For most of us, ‘the Firm’ and its goings-on are a form of soap opera, but for the players these things are hugely significant. They determine hierarchy, and hierarchy matters. It affects the smallest of details. Until Meghan told us, we probably didn’t know that members of the Royal Family must curtsy to the Queen at an informal Sunday lunch; even Prince Philip must bow when Her Majesty enters the room.
There are dozens of rules which determine who is more important than whom, and they’re complicated. For example, in 2005 the Queen created a new category known as ‘Blood Princesses’, females born into the royal family who are considered to be a higher rank than someone who marries in. This means that the Queen’s daughter, Princess Anne, doesn’t have to curtsy to Camilla Parker-Bowles when she isn’t accompanied by Charles owing to her blood princess status. However, if Camilla and Charles are together, Anne must curtsy to her because Charles is of a higher rank. In this ancient institution, wives take their husband’s rank when a couple is together; the husband’s presence validates the wife’s royal status.

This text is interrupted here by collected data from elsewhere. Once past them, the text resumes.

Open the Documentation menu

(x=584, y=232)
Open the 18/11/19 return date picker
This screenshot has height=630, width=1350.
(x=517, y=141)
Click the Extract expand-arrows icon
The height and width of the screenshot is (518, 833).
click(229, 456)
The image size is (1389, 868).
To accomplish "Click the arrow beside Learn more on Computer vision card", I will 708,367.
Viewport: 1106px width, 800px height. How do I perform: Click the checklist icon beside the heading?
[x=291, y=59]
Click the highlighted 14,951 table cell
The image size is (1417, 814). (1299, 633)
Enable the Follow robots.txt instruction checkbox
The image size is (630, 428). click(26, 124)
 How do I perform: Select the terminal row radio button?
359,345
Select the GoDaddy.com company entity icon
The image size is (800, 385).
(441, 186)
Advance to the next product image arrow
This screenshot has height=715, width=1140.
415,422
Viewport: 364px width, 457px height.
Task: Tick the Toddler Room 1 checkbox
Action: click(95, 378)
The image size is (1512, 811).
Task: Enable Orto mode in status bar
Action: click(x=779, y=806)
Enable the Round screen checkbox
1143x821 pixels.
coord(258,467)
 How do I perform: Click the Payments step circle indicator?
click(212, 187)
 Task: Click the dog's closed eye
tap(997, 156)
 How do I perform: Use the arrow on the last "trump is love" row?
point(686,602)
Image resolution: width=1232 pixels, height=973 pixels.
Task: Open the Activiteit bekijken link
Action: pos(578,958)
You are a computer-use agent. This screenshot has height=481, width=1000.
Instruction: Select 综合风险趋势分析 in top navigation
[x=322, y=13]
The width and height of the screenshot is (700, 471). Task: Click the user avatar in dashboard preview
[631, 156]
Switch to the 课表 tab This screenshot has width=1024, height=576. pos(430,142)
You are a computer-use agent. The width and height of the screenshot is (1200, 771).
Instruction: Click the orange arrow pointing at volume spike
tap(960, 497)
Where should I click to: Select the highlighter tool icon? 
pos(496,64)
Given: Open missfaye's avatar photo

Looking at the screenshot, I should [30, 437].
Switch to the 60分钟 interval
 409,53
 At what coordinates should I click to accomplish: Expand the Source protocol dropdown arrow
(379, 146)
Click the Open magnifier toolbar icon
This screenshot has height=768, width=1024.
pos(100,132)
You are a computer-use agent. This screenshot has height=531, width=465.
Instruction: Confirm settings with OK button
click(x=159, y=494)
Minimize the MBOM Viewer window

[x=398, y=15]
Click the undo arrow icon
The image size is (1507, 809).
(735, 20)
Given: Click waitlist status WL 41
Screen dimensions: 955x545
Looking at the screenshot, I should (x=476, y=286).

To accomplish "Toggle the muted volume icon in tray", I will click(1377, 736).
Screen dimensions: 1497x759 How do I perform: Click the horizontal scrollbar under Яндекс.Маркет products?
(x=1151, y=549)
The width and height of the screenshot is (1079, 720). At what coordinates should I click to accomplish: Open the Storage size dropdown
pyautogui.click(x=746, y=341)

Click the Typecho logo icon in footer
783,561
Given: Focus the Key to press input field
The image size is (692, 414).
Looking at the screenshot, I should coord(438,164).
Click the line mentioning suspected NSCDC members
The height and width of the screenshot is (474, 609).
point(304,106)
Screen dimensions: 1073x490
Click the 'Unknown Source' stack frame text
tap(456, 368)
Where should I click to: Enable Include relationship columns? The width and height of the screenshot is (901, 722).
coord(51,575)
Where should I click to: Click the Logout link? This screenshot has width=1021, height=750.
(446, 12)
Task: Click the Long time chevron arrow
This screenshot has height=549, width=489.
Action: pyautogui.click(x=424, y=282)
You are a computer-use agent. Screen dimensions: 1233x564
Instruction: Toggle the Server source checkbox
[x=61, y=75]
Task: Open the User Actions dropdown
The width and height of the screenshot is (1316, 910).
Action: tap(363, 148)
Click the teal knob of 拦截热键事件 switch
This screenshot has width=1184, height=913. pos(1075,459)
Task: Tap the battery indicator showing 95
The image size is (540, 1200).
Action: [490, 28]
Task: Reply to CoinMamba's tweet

To most ordinary people, this seems complicated, irrelevant and utterly archaic, but it is easy to forget the beast of constant scrutiny that the Royal Family lives with. From tell-all interviews given by Royals over the years, this scrutiny comes from both within the Institution and outside it, from the press; the latter, particularly the tabloid press, can be unbearable. Meghan found herself driven to suicide by vicious falsehoods she couldn’t refute because the Royals rarely stoop to acknowledge accusations. Yet she went out into the limelight and was ‘on’ whenever her role demanded, and very few knew about her struggling mental health. Her warning that we shouldn’t be duped by glossy exteriors has never been more relevant, and if antiquated rules of precedence are necessary to ensure that the Windsors aren’t terrified of vilification, we must have an urgent conversation about the power wielded by the press.
It’s sobering to remember the vicious trolling comments left on Royal websites about both Kate and Meghan; we all know that social media can be ugly, but at least the general public has the option to respond. If the reward for living in this gilded cage is a title or the right to be greeted by a curtsy, perhaps we should have more sympathy for Meghan and Harry’s anger at the snub.